Our Chino sexual harassment lawyers note his lawsuit indicates that not only were his complaints ignored by administrators within the prison system, he was openly mocked for not being able to “take it” from a “whiny woman.”
His harasser was not a supervisor. In fact, the two shared the same title. But we find this kind of reaction particularly common when we are talking about a male worker who accuses a female of this kind of aggression and/or harassment. There is a misconception that such behavior is secretly welcome or that the accuser should have no trouble fending it off.
At best, this is misguided and, under most circumstances, it’s illegal. Employers have a responsibility to address such actions, which in this case involved not only sexual innuendos, blatant romantic come-ons and, on at least one occasion, a sexual assault.
According to court documents, the male employee worked as a cook at the corrections center with the female employee, who was also a cook, for about a year before the harassment started.

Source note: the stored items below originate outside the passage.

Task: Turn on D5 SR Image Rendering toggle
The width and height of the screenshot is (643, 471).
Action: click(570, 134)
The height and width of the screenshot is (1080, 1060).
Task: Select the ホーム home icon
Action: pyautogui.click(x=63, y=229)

It began with repeated propositions from the female employee. She asked him several times “what it would take” to convince him to have sexual intercourse with her. She made repeated comments about his body, his genitalia and what she hoped to do to him.

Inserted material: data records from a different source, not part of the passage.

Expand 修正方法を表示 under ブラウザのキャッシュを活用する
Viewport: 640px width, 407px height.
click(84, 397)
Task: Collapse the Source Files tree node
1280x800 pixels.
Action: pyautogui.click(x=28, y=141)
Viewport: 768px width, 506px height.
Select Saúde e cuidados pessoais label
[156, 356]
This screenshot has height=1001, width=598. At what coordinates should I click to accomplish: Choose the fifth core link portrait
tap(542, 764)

At first, he tried to brush these comments aside. But his co-workers behavior only escalated. In one instance, he reported he was carrying some trays upstairs to her when she met him the stairway, her blouse unbuttoned. She propositioned him. He turned and walked away.

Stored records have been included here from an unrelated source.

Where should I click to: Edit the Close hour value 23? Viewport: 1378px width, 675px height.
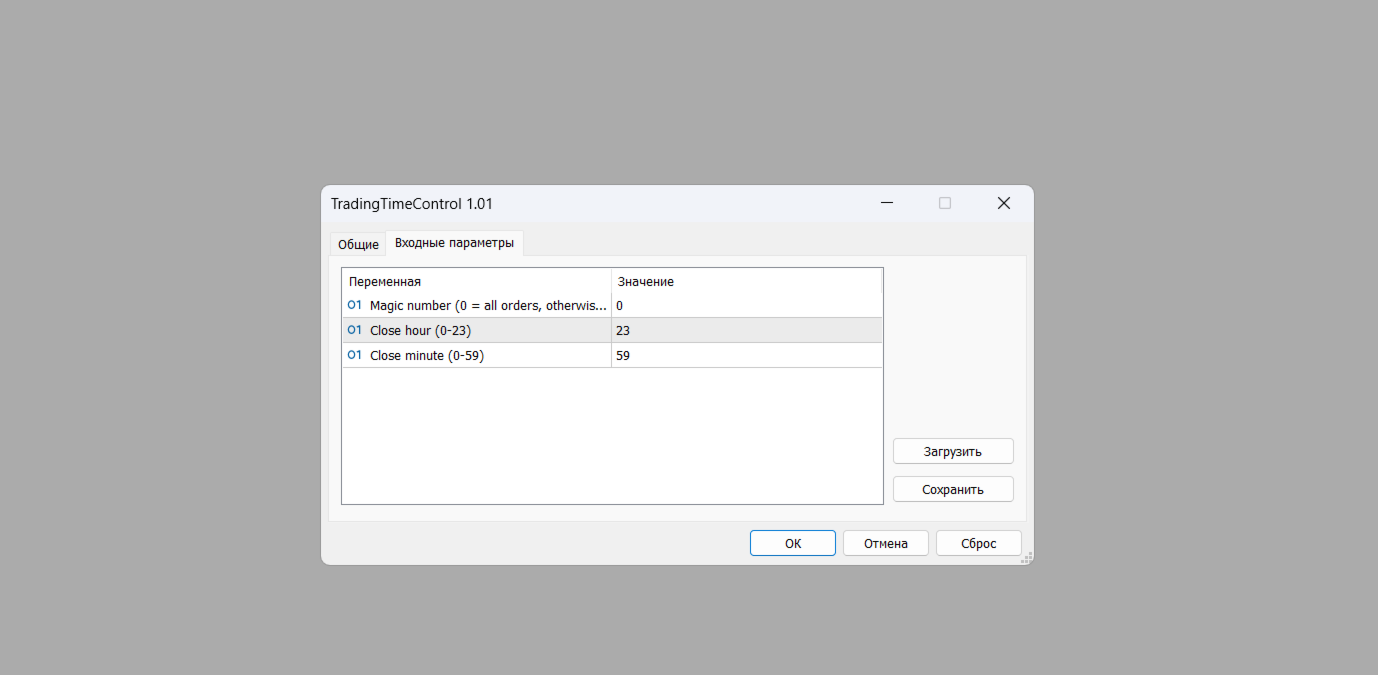745,330
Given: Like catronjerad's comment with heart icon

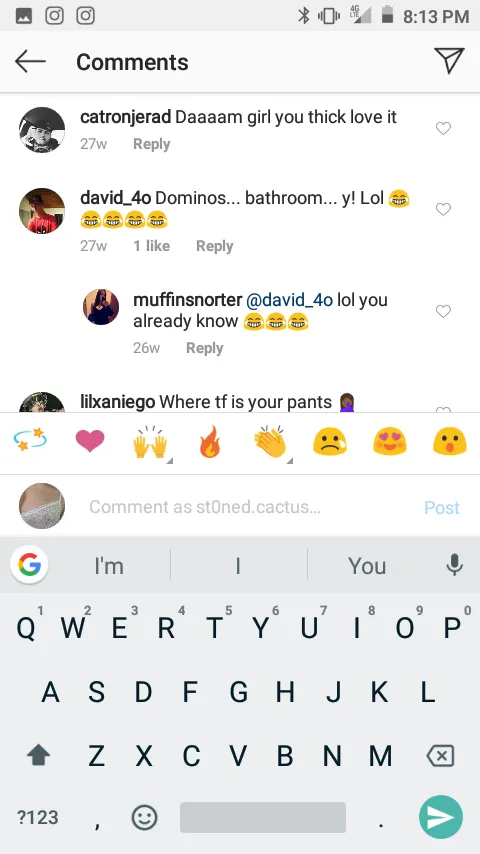Looking at the screenshot, I should pos(443,128).
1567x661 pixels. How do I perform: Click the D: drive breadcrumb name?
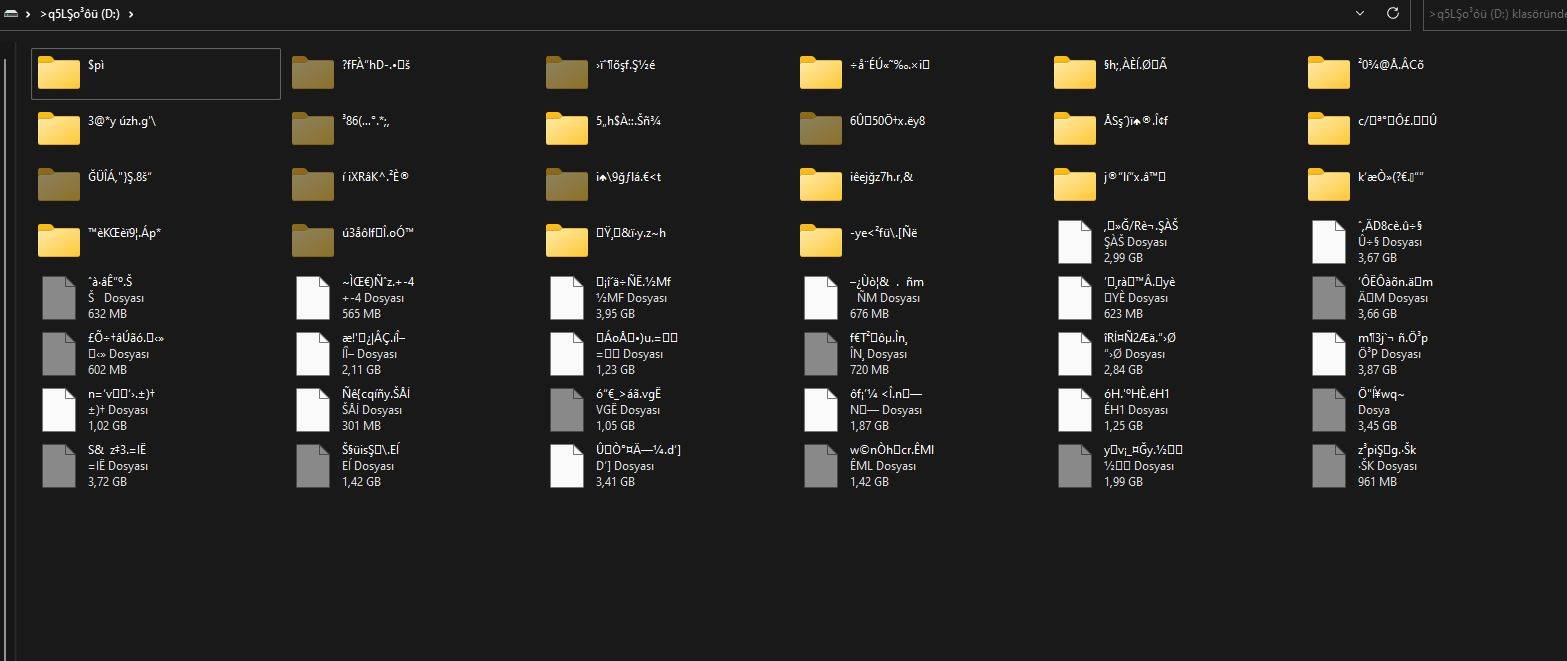coord(80,14)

He said at this point, he outright told her to stop. He said her actions and comments were offensive and unwelcome. But this reportedly did not stop her.
Then one day in mid-August, 2008, the woman approached him from behind, smacked him in the head and yelled at him for speaking to another female colleague, whom she referred to by an offensive term. She then proceeded to put her hand down the front of his pants, grabbed his genitalia and demanded to know when he was going to “let me do something about this.”
The incident, which horrified and humiliated him, was witnessed by two supervisors in the kitchen. The following day, the male worker complained to one of those supervisors that he was tired of the harassment. He wanted it to stop. That supervisor in turn took the complaint to her supervisor.
The superior reportedly laughed at the complaint, mocking the plaintiff for being a military man who was unable to “take it.”
Nothing was done. He continued to make complaints. Supervisors continued to do nothing. When one of his immediate supervisors attempted to take it up the chain of command, it was pushed back down in what the administrator said was the policy of the prison system, to handle complaints at the lowest level.
It wasn’t until the following spring that the prison system opened an internal investigation into the matter. After several months, it was concluded that yes, the female worker’s actions had been inappropriate and had violated policy with regard to sexual harassment. And still, nothing was done.
In fact, the two continued to work together until the fall, when the woman was placed on leave and eventually fired for a totally unrelated offense.
This lengthy road to action, pocked by inaction and a blatant disregard for the safety and well-being of employees, was the reason the DOJ is now stepping in.